2. The high-frequency heating apparatus according to claim 1, characterized in that said control means controls said local heating means after controlling said electromagnetic wave emitting means to reduce or eliminate the output.

3. The high-frequency heating apparatus according to claim 1, wherein said control means controls said electromagnetic wave emitting means to increase the output after controlling said local heating means.

4. The high-frequency heating apparatus according to claim 1, further comprising setting means for allowing a user to make a setting, characterized in that said control means controls said local heating means through said setting means.

5. The high-frequency heating apparatus according to claim 4, wherein the setting means has a first operation key for allowing a user to set at least one of a kind of an object to be heated, a heating output size, a heating time and a heating method, and a second operation key for setting a heating start, and wherein the control means controls the local heating means and the electromagnetic wave emitting means through the first operation key and the second operation key, respectively.

6. The high-frequency heating apparatus according to claim 1, wherein the control means controls the local heating means to switch the electromagnetic wave in a direction in which an object to be heated is placed or in a direction in which an object to be heated is not placed.

7. The high-frequency heating apparatus according to claim 1, wherein the control device controls the local heating device to switch heating of a central portion of a bottom surface of the object to be heated or heating of a substantially peripheral portion of the object to be heated.

8. The high-frequency heating apparatus according to claim 1, characterized in that the control means controls the local heating means to switch the portion to be heated of the object in two-dimensional or three-dimensional space.

9. The high-frequency heating apparatus according to claim 1, characterized in that said control means controls the emission direction of said electromagnetic wave along a spiral trajectory by said local heating means.

10. The high-frequency heating apparatus according to claim 1, wherein said control means has intermittent control means which intermittently controls said local heating means so as to concentrate the electromagnetic wave at a limited portion.

11. The high-frequency heating apparatus according to claim 1, wherein said control means has continuous control means which continuously controls said local heating means so as to radiate the electromagnetic wave uniformly to a large area.

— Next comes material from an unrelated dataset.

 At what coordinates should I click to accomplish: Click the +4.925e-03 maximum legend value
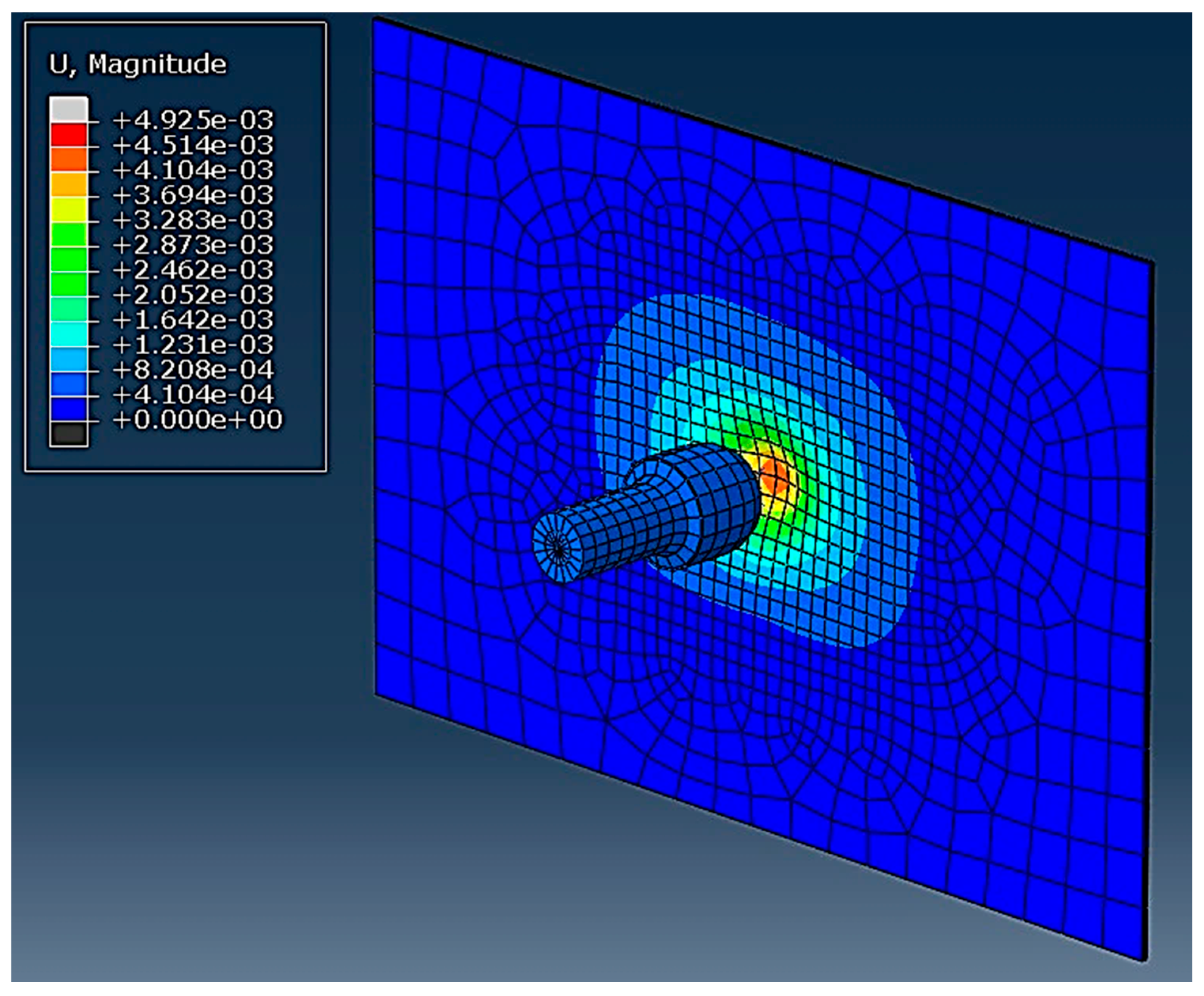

12. The high-frequency heating apparatus according to claim 1, characterized in that the control means has: intermittent control means for intermittently controlling the local heating means so as to concentrate the electromagnetic waves at a limited portion; a continuous control means that continuously controls the local heating means so as to uniformly radiate electromagnetic waves to a large area; and a switching control device that switches between the intermittent control device and the continuous control device.

13. The high-frequency heating apparatus according to claim 1, wherein the control means controls the local heating means to a predetermined position at least at the start of heating or at the end of heating.

14. The high-frequency heating apparatus according to claim 13, wherein the predetermined position is a position suitable for the object to be lightweight or a position suitable for heating for a short time.

15. The high-frequency heating apparatus according to claim 1, further comprising a fan for supplying air to the heating chamber, wherein said control means controls an amount of air to be introduced into said heating chamber.